MGH and ID want to thank AECID (Spanish Agency for International Development Cooperation) for their support to data innovation and Frontier Data Technologies through UNICEF’s Frontier Data Network. MC wishes to acknowledge the following funding: Ministerio de Ciencia, Innovación y Universidades” y a la ”Convocatoria de la Universidad Carlos III de Madrid de Ayudas para la recualificación del sistema universitario español para 2021-2023, de 1 de julio de 2021” en base al Real Decreto 289/2021, de 20 de abril de 2021 por el que se regula la concesión directa de subvenciones a universidades públicas para la recualificación del sistema universitario español”. Furthermore, MC is thankful for the support of project “Ayuda PID2022-137243OB-I00 financiada por MCIN/AEI/10.13039/501100011033” and by “FEDER Una manera de hacer Europa”. EM acknowledges support by the National Sience Foundation under grant No. 2218748.

Methods

Independent cascade model

The ICM process is as follows: at time $t=0$ all nodes are inactive, except for a set of initial seed nodes. At each time step $t$ an activated node $i$ will contacts all its neighbors, which have previously not been activated, and try to activate them according to an independent transmission probability $p$ . After attempting to activate all its neighbors a node becomes inactive and cannot be activated again in subsequent stages of the dynamic. The process is iterated until no more active nodes remain.

Infection probability

For ICM the only parameter is the activation probability $p$ (probability of convincing people to adopt a behavior); a too high probability will correspond to a global information cascade with the full network adopting a behavior, a too low would entail no information spreading. We set $p=p_{c}$ where $p_{c}$ is the critical probability separating the region of the phase diagram where cascades (outbreaks) are subextensive ( $p<p_{c}$ ) from the supercritical region ( $p>p_{c}$ ) where outbreaks reach a finite fraction of the whole network (?). For each network we calculate the critical value of the transmission probability ( $p_{c}$ ) as the position of the maximum of the susceptibility $\langle s^{2}\rangle/\langle s\rangle^{2}$ , where $\langle s^{n}\rangle$ is the n-th moment of the outbreak size distribution computed for random selected initial single spreaders (?). See the Supplementary Information for more information.
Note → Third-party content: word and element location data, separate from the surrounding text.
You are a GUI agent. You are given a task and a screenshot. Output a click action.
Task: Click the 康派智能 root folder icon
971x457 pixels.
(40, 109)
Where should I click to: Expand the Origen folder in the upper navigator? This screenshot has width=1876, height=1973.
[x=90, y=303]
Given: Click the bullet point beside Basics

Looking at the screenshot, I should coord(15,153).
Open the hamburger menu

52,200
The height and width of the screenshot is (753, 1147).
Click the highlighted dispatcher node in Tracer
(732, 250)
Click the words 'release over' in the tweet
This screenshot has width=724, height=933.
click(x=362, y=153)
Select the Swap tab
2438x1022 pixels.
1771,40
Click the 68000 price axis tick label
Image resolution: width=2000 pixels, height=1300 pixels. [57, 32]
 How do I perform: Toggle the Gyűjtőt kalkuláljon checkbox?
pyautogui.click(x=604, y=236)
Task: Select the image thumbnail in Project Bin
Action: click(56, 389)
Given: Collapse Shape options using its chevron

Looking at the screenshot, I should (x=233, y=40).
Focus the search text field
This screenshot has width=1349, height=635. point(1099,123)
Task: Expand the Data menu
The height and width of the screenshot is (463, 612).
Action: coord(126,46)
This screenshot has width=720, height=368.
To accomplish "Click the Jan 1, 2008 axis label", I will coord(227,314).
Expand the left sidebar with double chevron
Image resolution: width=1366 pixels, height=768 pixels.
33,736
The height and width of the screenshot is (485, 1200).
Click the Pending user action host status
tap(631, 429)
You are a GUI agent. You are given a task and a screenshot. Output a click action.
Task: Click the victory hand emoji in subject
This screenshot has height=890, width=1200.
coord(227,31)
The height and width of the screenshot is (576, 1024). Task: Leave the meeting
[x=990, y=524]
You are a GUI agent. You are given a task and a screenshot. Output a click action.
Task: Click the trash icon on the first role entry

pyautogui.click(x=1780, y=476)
Fair Influence Maximization

We have implemented a simple version of a non-dominated sorting genetic algorithm (NSGAIII) using the distributed evolutionary algorithms in python (DEAP) library (?). The code is freely available at [link]. Briefly, the main modelling set-up is the following:

•

Individual sets are sets of nodes.
•

Initialization is performed by generating one set of individuals with each of the heuristics mentioned in this paper and the rest completely at random.
•

Crossover of two individual sets is performed by generating the union of both sets and choosing from that sets the seeds for both new individuals at random.
•
Mutation is composed of two operators that are performed with different frequencies:
1. 1.
  
  Random where $10\%$ of the seeds are removed from a individual set and new ones selected at random.
2. 2.
  
  Tabu-like where one seed is removed at random and a certain number (or all) of random seeds are inspected for addition to the set, and the one with lowest vulnerability is finally selected.

All experiments on empirical networks were run with a population of $100$ individual sets, a mximum of $100$ generations, crossover probability of $0.8$ , mutation probability of $1$ , Tabu-like mutation frequency of $0.4$ and size of the tabu neighborhood of $20\%$ of the total number of nodes on the network.